Only the lines from the one containing "Where should I" to the end of the data below belong in the answer, each repeated exactly; no pictures.

━━━ Extracted material ━━━

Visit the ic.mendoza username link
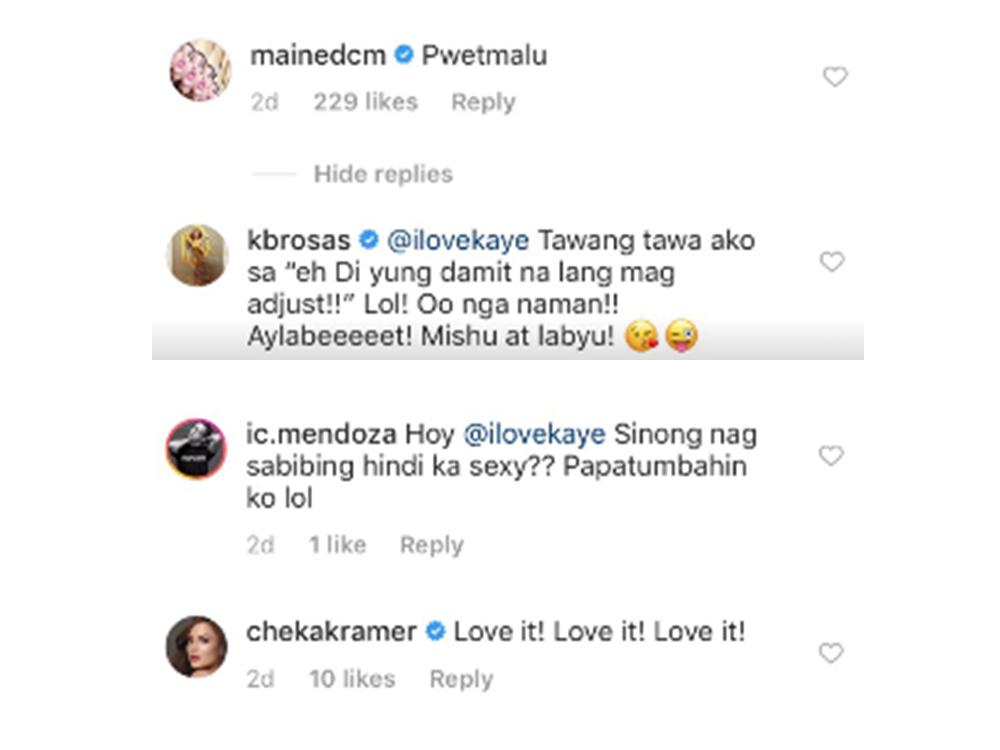The height and width of the screenshot is (750, 1000). pos(321,435)
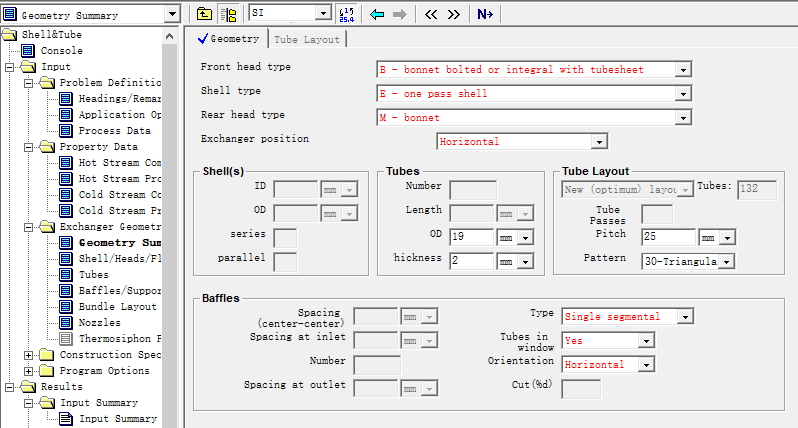Select Bundle Layout in the navigation tree
The image size is (798, 428).
pyautogui.click(x=117, y=307)
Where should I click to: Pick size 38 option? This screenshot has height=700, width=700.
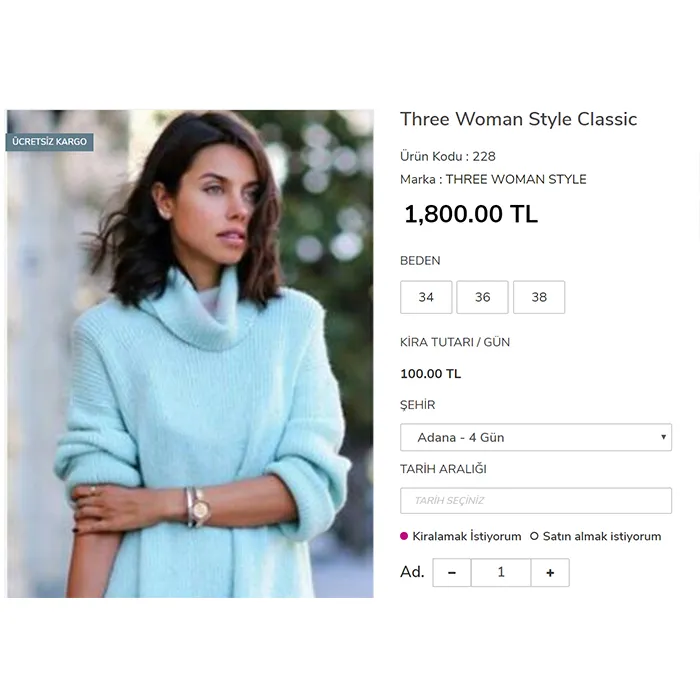click(x=539, y=297)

━━━

• **Written response**:
Where should I click to: Pick size 38 option? This screenshot has height=700, width=700.
click(x=539, y=297)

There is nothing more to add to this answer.